Regulators had previously targeted Paytm and its payments bank. The payments bank has been unable to acquire new customers since March 2022, and the RBI issued a $650,000 fine last October for failing to follow know-your-customer requirements. Then, in November, officials barred Paytm from signing up new merchants.

The actions against Paytm are part of a broader crackdown on India’s financial sector, particularly on “shadow banks”, or financial institutions that sit outside the traditional financial system.

Indian voters will go to the polls in national elections starting in April. India’s ruling Bharatiya Janata Party and Prime Minister Narendra Modi are capitalizing on the country’s strong economy. Most analysts expect Modi to win a third term.

And with markets rising – Indian stock markets recently surpassed those of the Chinese city of Hong Kong in terms of total market capitalization – central bankers worry that financial firms are getting themselves into trouble.
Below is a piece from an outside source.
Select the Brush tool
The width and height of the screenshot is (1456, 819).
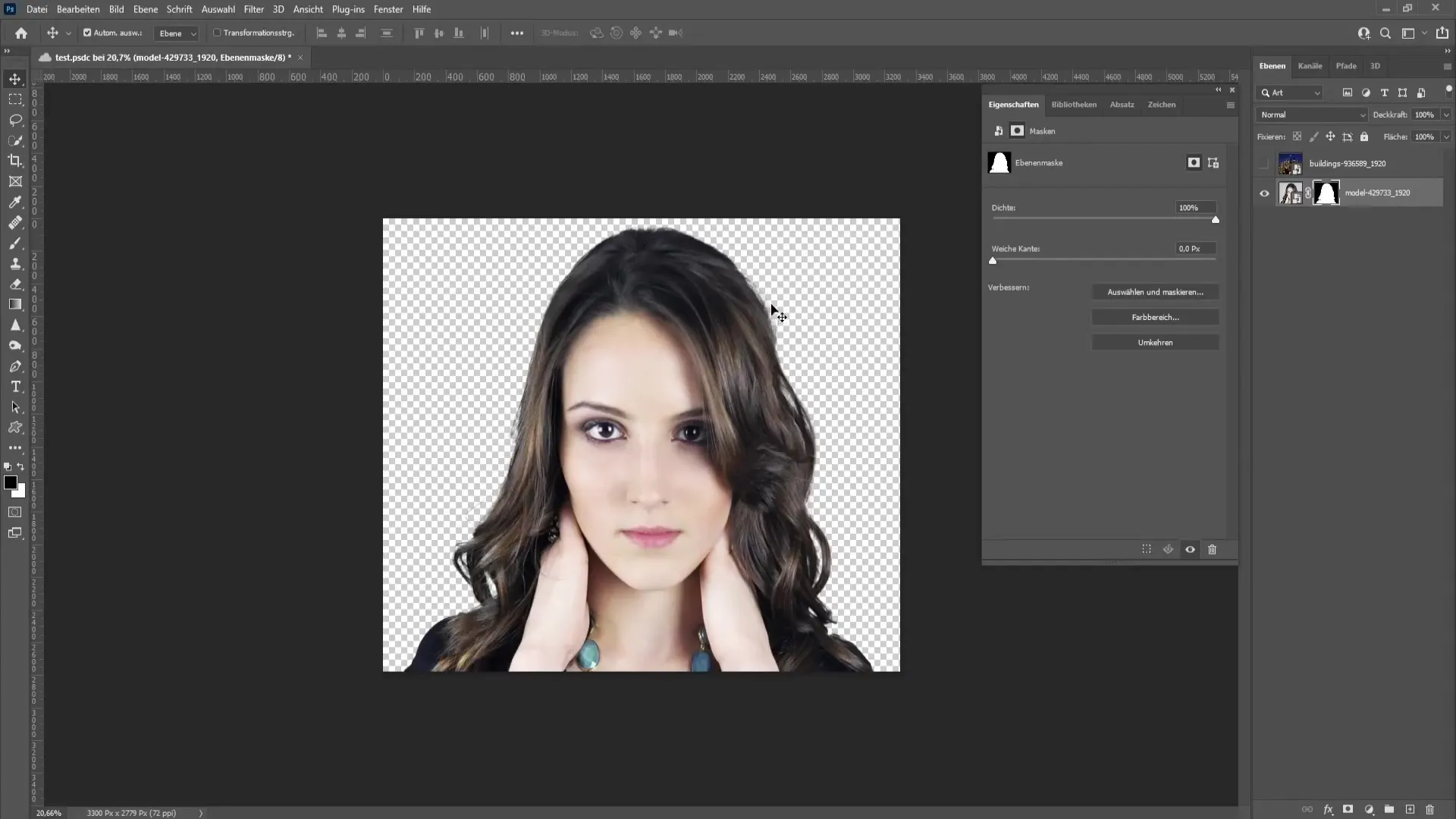[x=14, y=244]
“A financial crisis would inevitably turn into a political crisis,” says Singhal. “I think [Paytm was] a risk that the political system could not take.”
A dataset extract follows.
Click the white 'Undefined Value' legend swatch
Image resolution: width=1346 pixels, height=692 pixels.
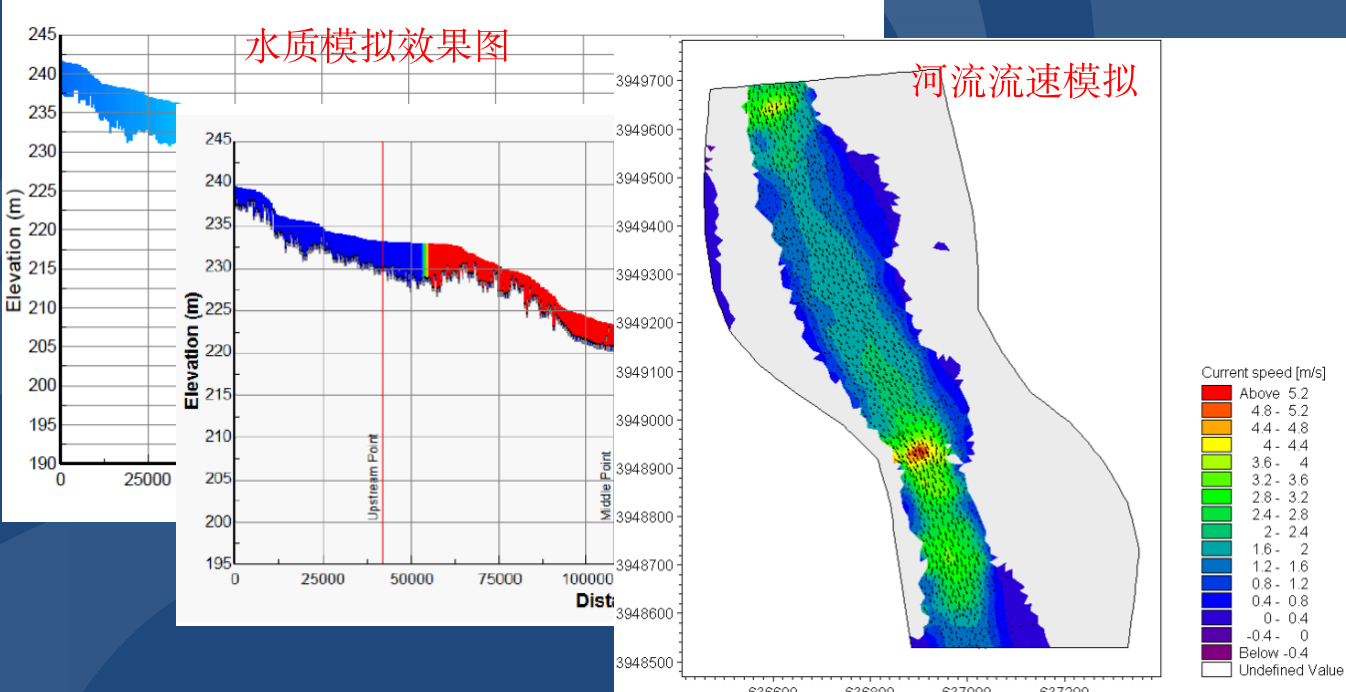pyautogui.click(x=1216, y=670)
The situation reminds Singhal of previous Indian financial scandals, many of which he has covered during his career as an Indian business journalist and are described in his book. For example, in the early 1990s, Harshad Mehta, a trader nicknamed “The Big Bull,” defrauded banks to finance speculative bets on the stock market. In the heady environment of the time, traders like Mehta “didn’t know when to say no and retreat,” says Singhal.

Could today’s bull market in India sow the seeds of another scandal?

“The financial sector is not known for its love of history,” says Singhal.